Universal Music Group, per Morgan Stanley il gruppo potrebbe valere fino a 42 miliardi di dollari

Universal Music Group, per Morgan Stanley il gruppo potrebbe valere fino a 42 miliardi di dollari

Vivendi, colosso francese dietro a Universal Music Group, è in procinto di vendere fino al 50% della più grande società di diritti musicali al mondo e le cifre emerse fino a questo momento sul valore di UMG danno indicazioni importanti anche alle altre due major, Sony e Warner, sulla percezione del settore da parte del mercato. Deutsche Bank, ad esempio, ha valutato il gruppo 29 miliardi di euro mentre in un rapporto di gennaio Morgan Stanley ha lanciato la cifra di 29 miliardi di dollari come “valutazione base”, cifra che potrebbe però arrivare fino a 42 miliardi nel caso, ad esempio, in cui, in un’ipotetica proiezione di Morgan Stanley, 700 milioni di nuove persone iniziassero a pagare per i servizi di streaming musicale nel prossimo decennio, in aggiunta a un'intensa domanda del mercato per entrare in Universal Music Group, che potrebbe creare, stando a quanto riferito da Morgan Stanley, una tensione competitiva che porterebbe il valore del gruppo fino alla “cifra trofeo” di 42 miliardi. Passando ad altre valutazioni, Goldman Sachs, nel suo rapporto dello scorso settembre, è arrivato a una cifra tra i 22,7 e i 35,1 miliardi di euro e, a gennaio, Exane BNP Paribas ha ancorato UMG a 25 miliardi di euro, suggerendo che gli eventuali acquirenti di UMG potrebbero includere parecchi big, da Liberty Media a Tencent, da Google a Facebook, da Alibaba ad Amazon, fino a Spotify e Apple.

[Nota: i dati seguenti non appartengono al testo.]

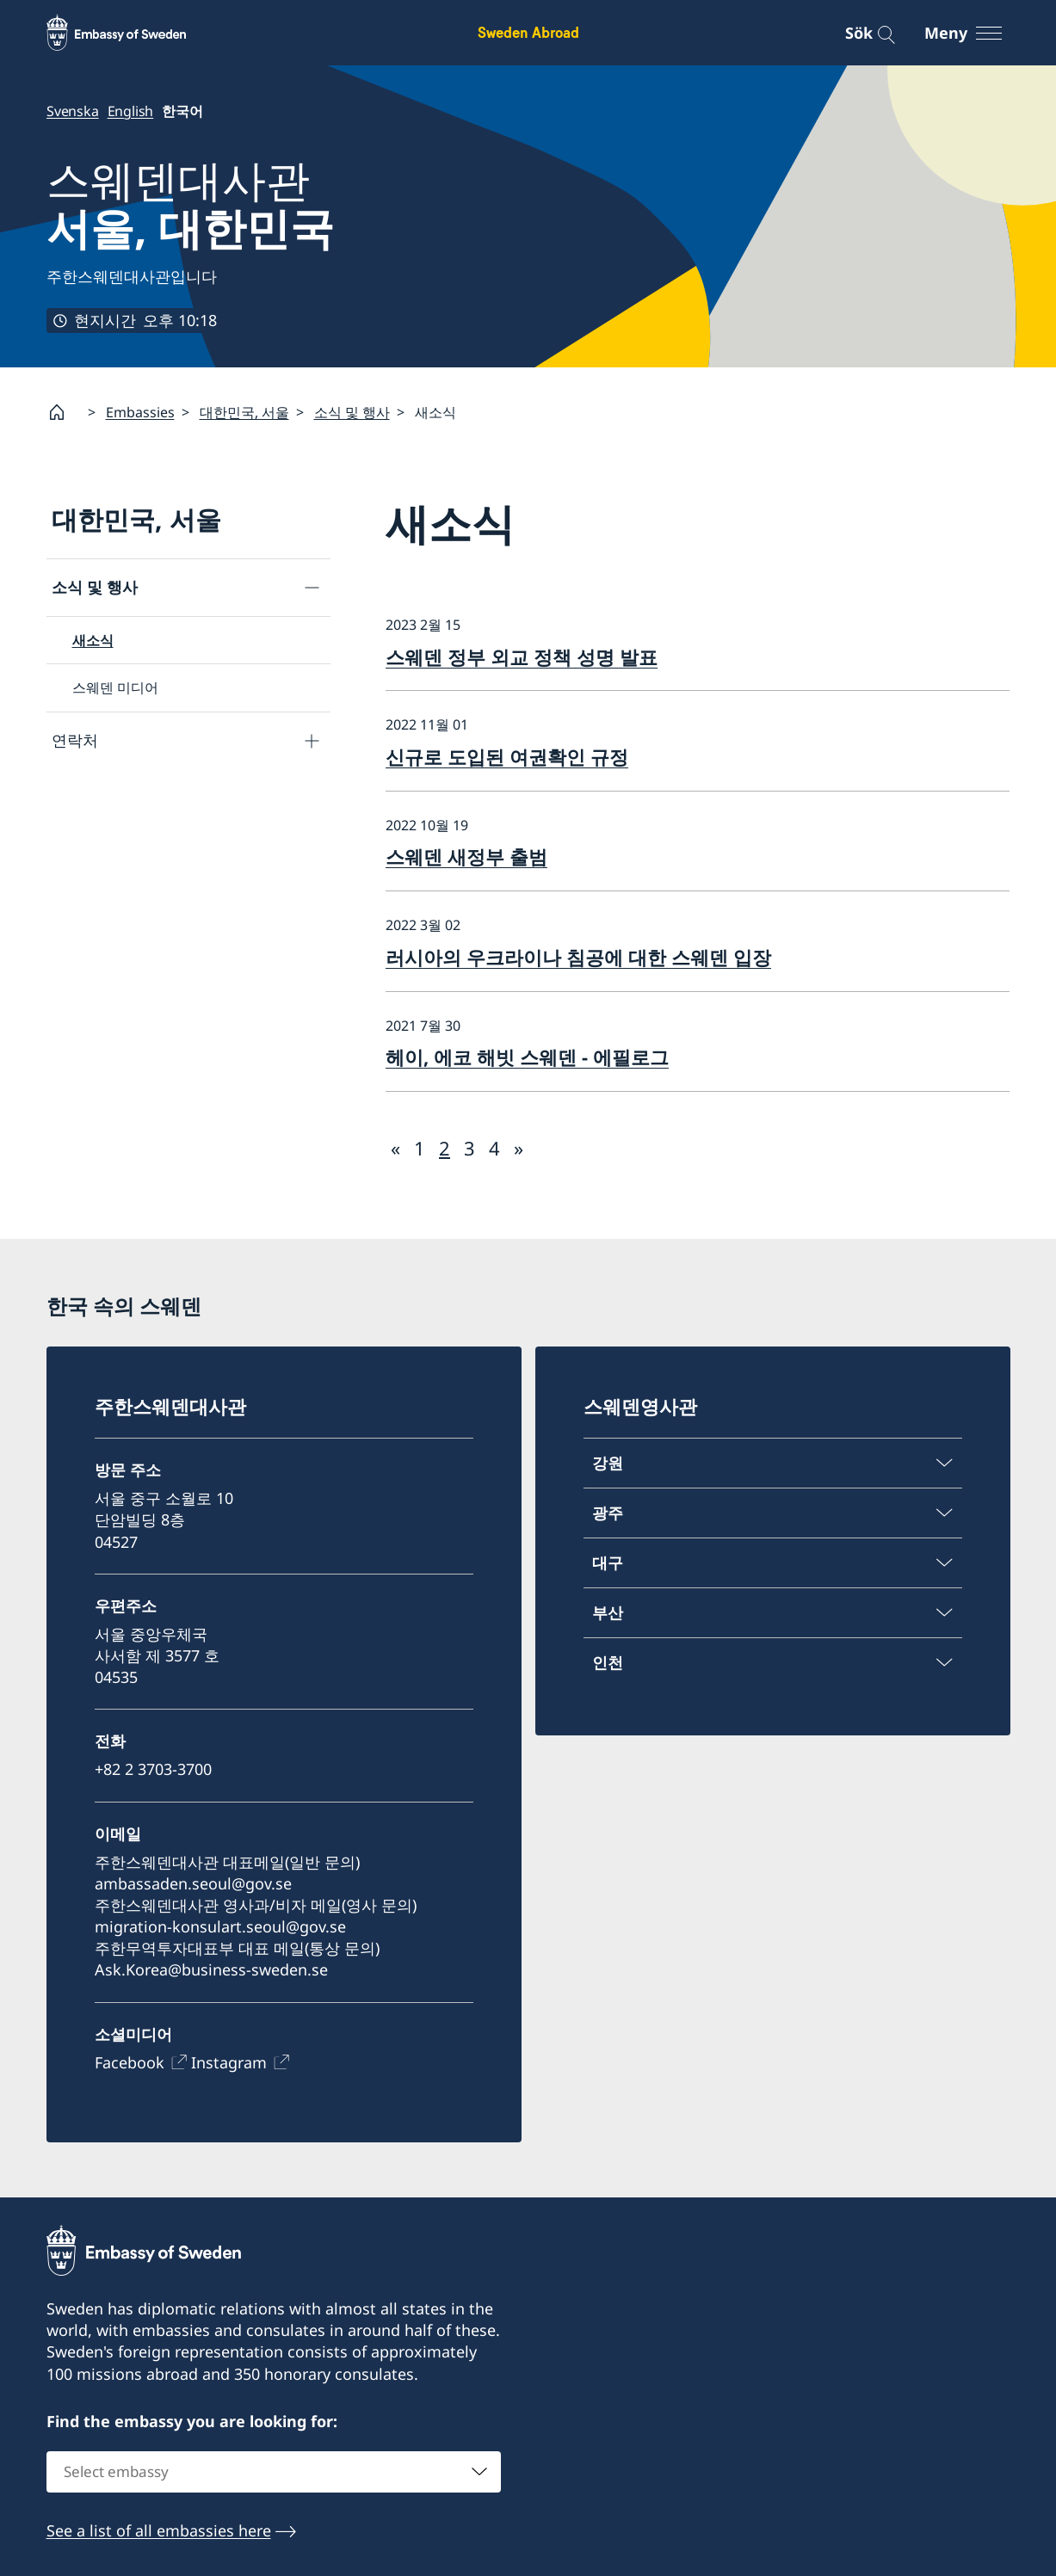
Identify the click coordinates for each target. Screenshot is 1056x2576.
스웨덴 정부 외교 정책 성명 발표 (522, 656)
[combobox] (273, 2472)
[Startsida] (63, 412)
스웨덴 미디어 (115, 688)
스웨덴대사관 (190, 204)
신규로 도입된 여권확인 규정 (507, 756)
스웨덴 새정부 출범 (466, 857)
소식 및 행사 (352, 412)
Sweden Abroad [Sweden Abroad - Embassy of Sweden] (528, 32)
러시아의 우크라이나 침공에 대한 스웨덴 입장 (578, 957)
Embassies (140, 412)
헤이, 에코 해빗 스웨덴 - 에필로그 (527, 1056)
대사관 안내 (92, 797)
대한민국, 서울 (244, 412)
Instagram (229, 2061)
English (130, 111)
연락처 (75, 740)
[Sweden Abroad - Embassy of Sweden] (132, 32)
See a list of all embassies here (158, 2530)
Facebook (129, 2061)
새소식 (93, 640)
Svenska (72, 111)
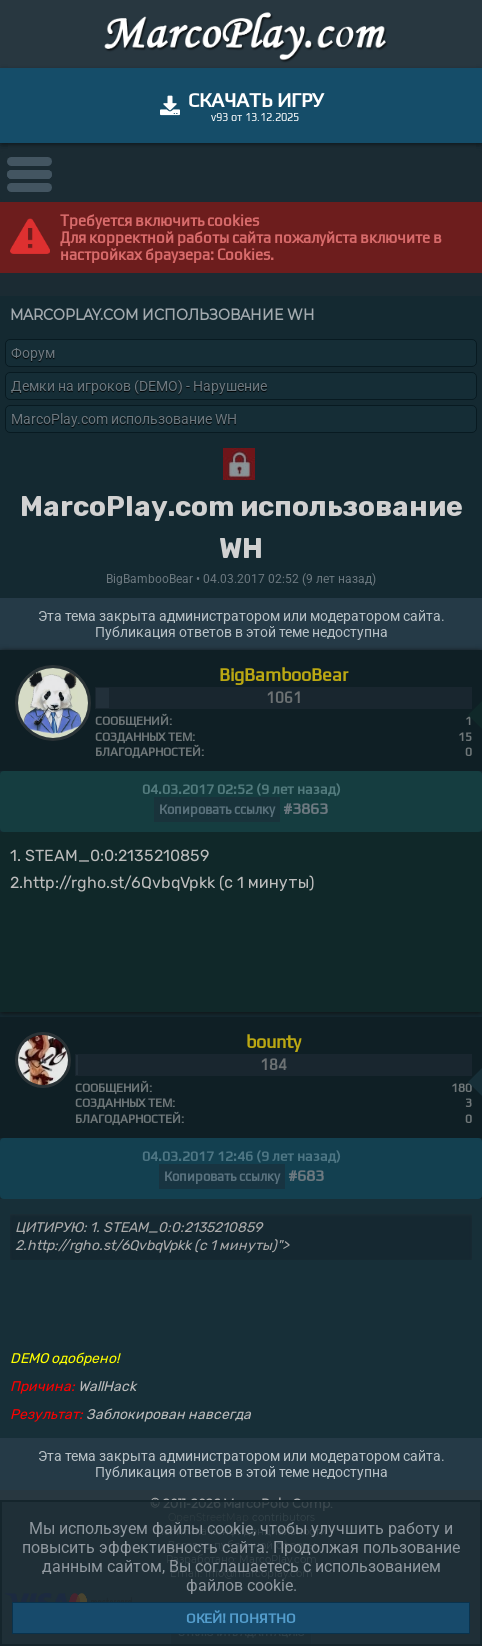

Riflettendo sulla proiezione più alta, i 42 miliardi di Morgan Stanley, fa notare Music Business Worldwide che si tratterebbe di una cifra molto maggiore (di 48,8 volte) dell’ultimo EBITA conosciuto, quello del 2017. Supponendo che anche le altre due major potrebbero suscitare lo stesso interesse nel mercato viene dunque da chiedersi che cifra potrebbero arrivare a racimolare. Scrive sempre Music Business Worldwide che nella nota del 2017, la cifra annuale OIBDA cumulativa di Warner si attestava intorno ai 471 milioni di dollari e se anche questa dovesse crescere di circa 48 volte si arriverebbe a circa 23 miliardi di dollari. Passando, invece, a Sony la stima di Deutsche Bank sulla divisione musicale di Sony Corp (compresi "Visual Media & Platform") ha registrato un EBITDA annuale di 1,26 miliardi di dollari nei 12 mesi prima della fine di marzo dello scorso anno. Se anche in questo caso moltiplicassimo dunque la cifra per 48 scopriremmo che la divisione musicale acquisirebbe una valutazione colossale di 61,5 miliardi di dollari.

Ebbene, questi numeri, sebbene basati su un’approssimazione e sull’enorme cifra di 42 miliardi prospettata da Morgan Stanley, se combinati mettono sul piatto la possibilità che i tre grandi della musica valgano insieme 125 miliardi di dollari. I prossimi 12 mesi di trattative relative a Universal Music Group aiuteranno a capire se una tale stima ha ragione di esistere o meno.